■ MATERIAL FOR THIS EXERCISE:
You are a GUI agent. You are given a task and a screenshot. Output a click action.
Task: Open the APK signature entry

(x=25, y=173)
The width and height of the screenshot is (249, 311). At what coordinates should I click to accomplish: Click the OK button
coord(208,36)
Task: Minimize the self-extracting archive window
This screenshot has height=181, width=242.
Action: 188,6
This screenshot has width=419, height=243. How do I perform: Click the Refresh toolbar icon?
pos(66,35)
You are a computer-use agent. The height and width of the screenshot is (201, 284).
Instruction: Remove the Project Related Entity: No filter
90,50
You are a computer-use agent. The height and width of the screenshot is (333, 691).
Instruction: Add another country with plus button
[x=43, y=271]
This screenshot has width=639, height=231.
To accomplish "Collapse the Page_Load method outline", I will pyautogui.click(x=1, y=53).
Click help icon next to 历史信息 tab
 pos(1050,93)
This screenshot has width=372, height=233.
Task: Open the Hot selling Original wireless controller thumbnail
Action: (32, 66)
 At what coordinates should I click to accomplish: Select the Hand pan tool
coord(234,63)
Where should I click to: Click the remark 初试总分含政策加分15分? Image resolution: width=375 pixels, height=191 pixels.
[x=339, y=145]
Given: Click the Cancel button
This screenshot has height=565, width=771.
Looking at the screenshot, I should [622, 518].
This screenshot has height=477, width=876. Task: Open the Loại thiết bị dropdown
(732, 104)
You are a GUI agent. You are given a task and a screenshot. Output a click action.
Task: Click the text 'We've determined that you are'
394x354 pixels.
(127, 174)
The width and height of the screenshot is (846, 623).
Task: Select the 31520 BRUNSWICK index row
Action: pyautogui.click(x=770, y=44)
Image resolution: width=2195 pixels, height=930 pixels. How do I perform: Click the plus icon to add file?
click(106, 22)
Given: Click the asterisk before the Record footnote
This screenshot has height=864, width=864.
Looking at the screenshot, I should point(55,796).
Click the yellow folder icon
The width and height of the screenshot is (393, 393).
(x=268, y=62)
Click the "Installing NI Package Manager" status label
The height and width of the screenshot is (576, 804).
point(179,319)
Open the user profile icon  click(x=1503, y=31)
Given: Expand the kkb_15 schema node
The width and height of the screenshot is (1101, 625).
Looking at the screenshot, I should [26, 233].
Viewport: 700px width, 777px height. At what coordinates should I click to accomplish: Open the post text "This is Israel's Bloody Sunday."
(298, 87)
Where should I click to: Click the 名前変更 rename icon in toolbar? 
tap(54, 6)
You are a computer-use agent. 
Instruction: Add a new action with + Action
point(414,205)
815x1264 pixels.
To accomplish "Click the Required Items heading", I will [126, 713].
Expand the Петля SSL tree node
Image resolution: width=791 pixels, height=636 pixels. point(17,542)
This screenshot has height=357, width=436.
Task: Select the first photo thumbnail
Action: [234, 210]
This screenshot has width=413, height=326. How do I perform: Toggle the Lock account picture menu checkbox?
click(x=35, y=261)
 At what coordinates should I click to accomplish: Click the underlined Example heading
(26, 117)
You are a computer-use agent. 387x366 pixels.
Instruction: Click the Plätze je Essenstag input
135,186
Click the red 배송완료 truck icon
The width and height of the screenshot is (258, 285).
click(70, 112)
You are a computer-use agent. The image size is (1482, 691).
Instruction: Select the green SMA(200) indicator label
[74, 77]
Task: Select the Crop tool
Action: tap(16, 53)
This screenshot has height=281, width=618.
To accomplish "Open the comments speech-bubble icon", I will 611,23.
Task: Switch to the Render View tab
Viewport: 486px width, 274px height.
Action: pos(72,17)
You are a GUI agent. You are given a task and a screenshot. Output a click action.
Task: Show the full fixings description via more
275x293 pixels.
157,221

■ WHAT IS NEEDED:
Send back each record exactly, and include them all.

■ RESPONSE:
You are a GUI agent. You are given a task and a screenshot. Output a click action.
Task: Open the APK signature entry

(x=25, y=173)
The width and height of the screenshot is (249, 311). At what coordinates should I click to accomplish: Click the OK button
coord(208,36)
Task: Minimize the self-extracting archive window
This screenshot has height=181, width=242.
Action: 188,6
This screenshot has width=419, height=243. How do I perform: Click the Refresh toolbar icon?
pos(66,35)
You are a computer-use agent. The height and width of the screenshot is (201, 284).
Instruction: Remove the Project Related Entity: No filter
90,50
You are a computer-use agent. The height and width of the screenshot is (333, 691).
Instruction: Add another country with plus button
[x=43, y=271]
This screenshot has width=639, height=231.
To accomplish "Collapse the Page_Load method outline", I will pyautogui.click(x=1, y=53).
Click help icon next to 历史信息 tab
 pos(1050,93)
This screenshot has width=372, height=233.
Task: Open the Hot selling Original wireless controller thumbnail
Action: (32, 66)
 At what coordinates should I click to accomplish: Select the Hand pan tool
coord(234,63)
Where should I click to: Click the remark 初试总分含政策加分15分? Image resolution: width=375 pixels, height=191 pixels.
[x=339, y=145]
Given: Click the Cancel button
This screenshot has height=565, width=771.
Looking at the screenshot, I should [622, 518].
This screenshot has height=477, width=876. Task: Open the Loại thiết bị dropdown
(732, 104)
You are a GUI agent. You are given a task and a screenshot. Output a click action.
Task: Click the text 'We've determined that you are'
394x354 pixels.
(127, 174)
The width and height of the screenshot is (846, 623).
Task: Select the 31520 BRUNSWICK index row
Action: pyautogui.click(x=770, y=44)
Image resolution: width=2195 pixels, height=930 pixels. How do I perform: Click the plus icon to add file?
click(106, 22)
Given: Click the asterisk before the Record footnote
This screenshot has height=864, width=864.
Looking at the screenshot, I should point(55,796).
Click the yellow folder icon
The width and height of the screenshot is (393, 393).
(x=268, y=62)
Click the "Installing NI Package Manager" status label
The height and width of the screenshot is (576, 804).
point(179,319)
Open the user profile icon  click(x=1503, y=31)
Given: Expand the kkb_15 schema node
The width and height of the screenshot is (1101, 625).
Looking at the screenshot, I should [26, 233].
Viewport: 700px width, 777px height. At what coordinates should I click to accomplish: Open the post text "This is Israel's Bloody Sunday."
(298, 87)
Where should I click to: Click the 名前変更 rename icon in toolbar? 
tap(54, 6)
You are a computer-use agent. 
Instruction: Add a new action with + Action
point(414,205)
815x1264 pixels.
To accomplish "Click the Required Items heading", I will [126, 713].
Expand the Петля SSL tree node
Image resolution: width=791 pixels, height=636 pixels. point(17,542)
This screenshot has height=357, width=436.
Task: Select the first photo thumbnail
Action: [234, 210]
This screenshot has width=413, height=326. How do I perform: Toggle the Lock account picture menu checkbox?
click(x=35, y=261)
 At what coordinates should I click to accomplish: Click the underlined Example heading
(26, 117)
You are a computer-use agent. 387x366 pixels.
Instruction: Click the Plätze je Essenstag input
135,186
Click the red 배송완료 truck icon
The width and height of the screenshot is (258, 285).
click(70, 112)
You are a computer-use agent. The image size is (1482, 691).
Instruction: Select the green SMA(200) indicator label
[74, 77]
Task: Select the Crop tool
Action: tap(16, 53)
This screenshot has height=281, width=618.
To accomplish "Open the comments speech-bubble icon", I will 611,23.
Task: Switch to the Render View tab
Viewport: 486px width, 274px height.
Action: pos(72,17)
You are a GUI agent. You are given a task and a screenshot. Output a click action.
Task: Show the full fixings description via more
275x293 pixels.
157,221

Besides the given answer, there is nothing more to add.